EXERCISE REQUIREMENTS:
The lines to return run from the one containing "Select the TOÀN THỂ tab" through the end of the material; give them exactly and leave out the pictures.
╭─ DATA TO USE
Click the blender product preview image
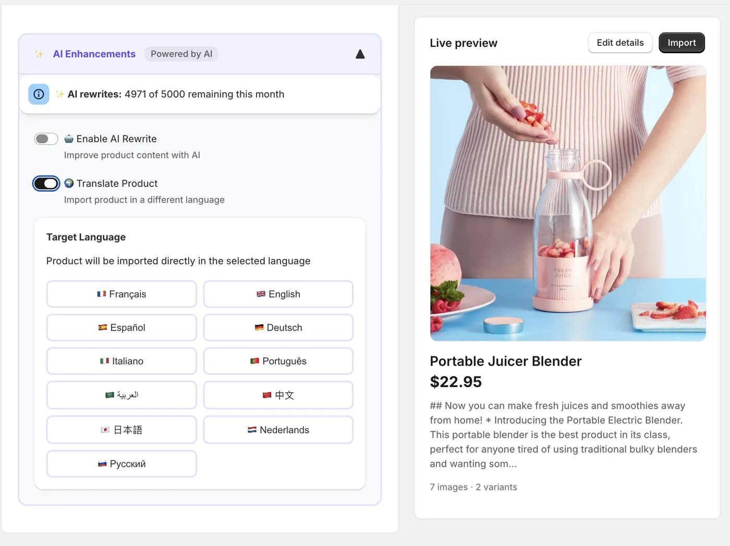568,203
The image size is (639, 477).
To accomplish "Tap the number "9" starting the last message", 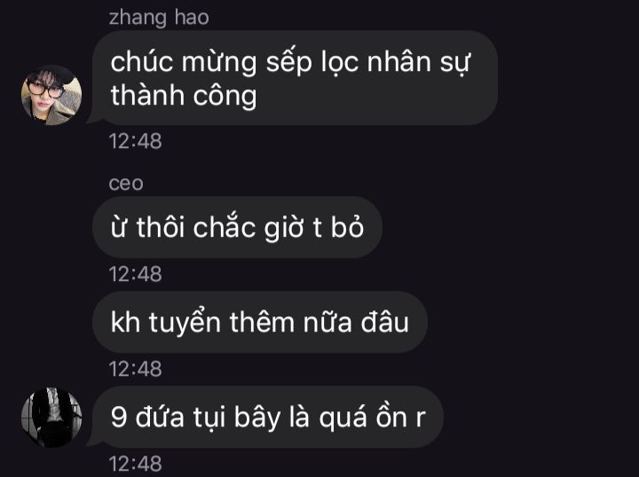I will click(119, 418).
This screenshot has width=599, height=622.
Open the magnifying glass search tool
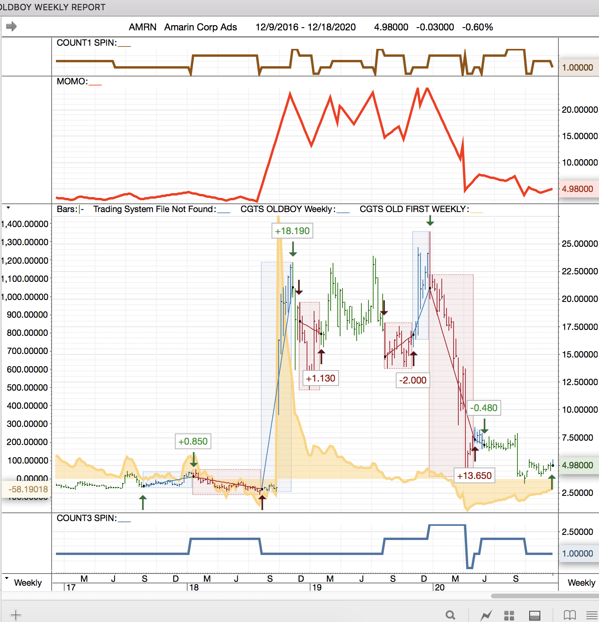coord(450,615)
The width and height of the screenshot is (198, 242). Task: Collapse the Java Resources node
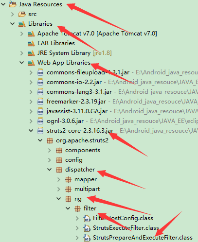tap(3, 4)
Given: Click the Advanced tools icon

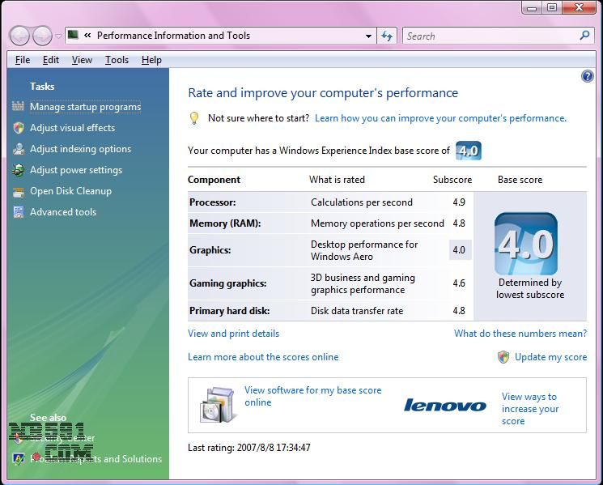Looking at the screenshot, I should pyautogui.click(x=19, y=212).
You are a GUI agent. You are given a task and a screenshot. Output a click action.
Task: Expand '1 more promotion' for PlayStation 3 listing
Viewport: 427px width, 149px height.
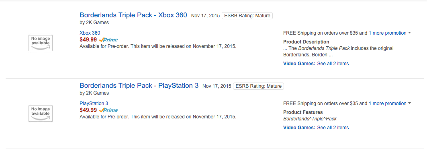click(x=388, y=104)
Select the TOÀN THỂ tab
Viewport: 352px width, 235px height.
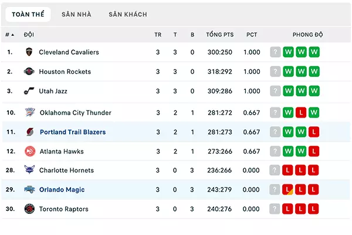(28, 14)
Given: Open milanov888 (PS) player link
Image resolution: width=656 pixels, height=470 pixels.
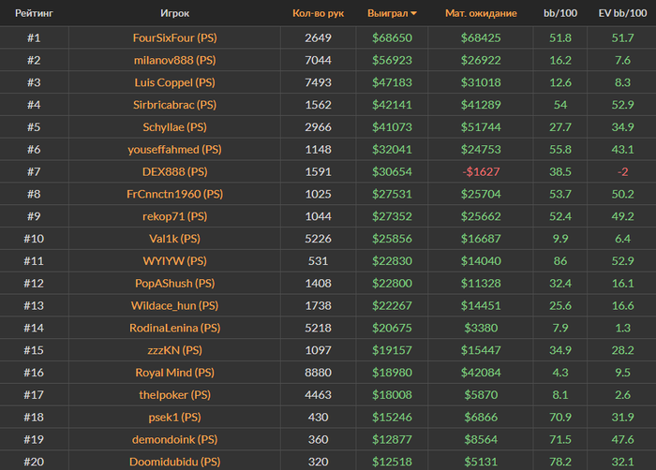Looking at the screenshot, I should [175, 60].
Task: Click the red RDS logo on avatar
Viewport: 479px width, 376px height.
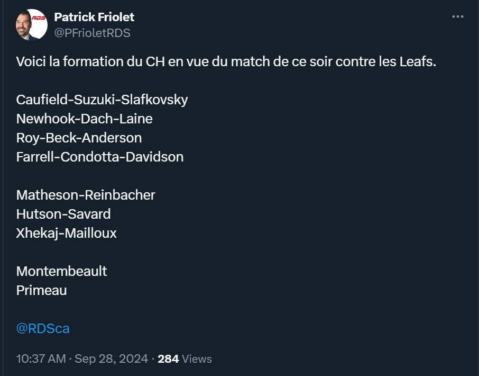Action: 39,19
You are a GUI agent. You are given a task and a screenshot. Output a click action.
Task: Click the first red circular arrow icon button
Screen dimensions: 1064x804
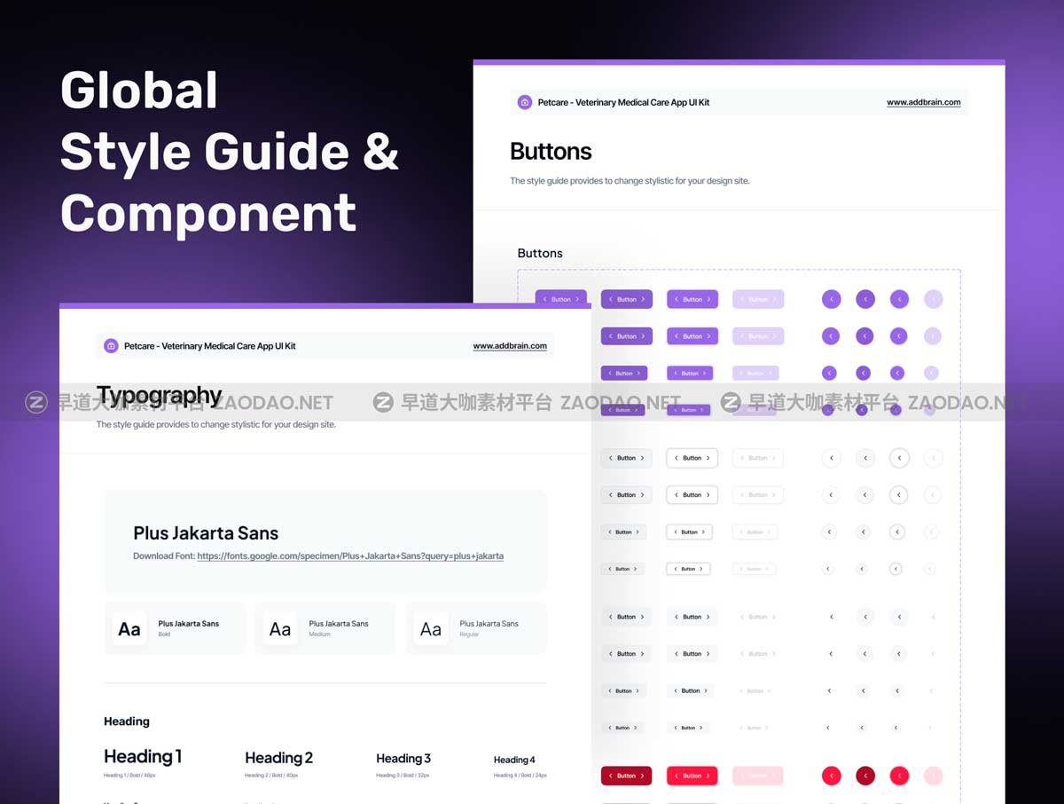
╰─
SOLUTION:
Select the TOÀN THỂ tab
Viewport: 352px width, 235px height.
(28, 14)
Given: Open milanov888 (PS) player link
Image resolution: width=656 pixels, height=470 pixels.
Looking at the screenshot, I should [175, 60].
Task: Click the red RDS logo on avatar
Viewport: 479px width, 376px height.
Action: 39,19
You are a GUI agent. You are given a task and a screenshot. Output a click action.
Task: Click the first red circular arrow icon button
Screen dimensions: 1064x804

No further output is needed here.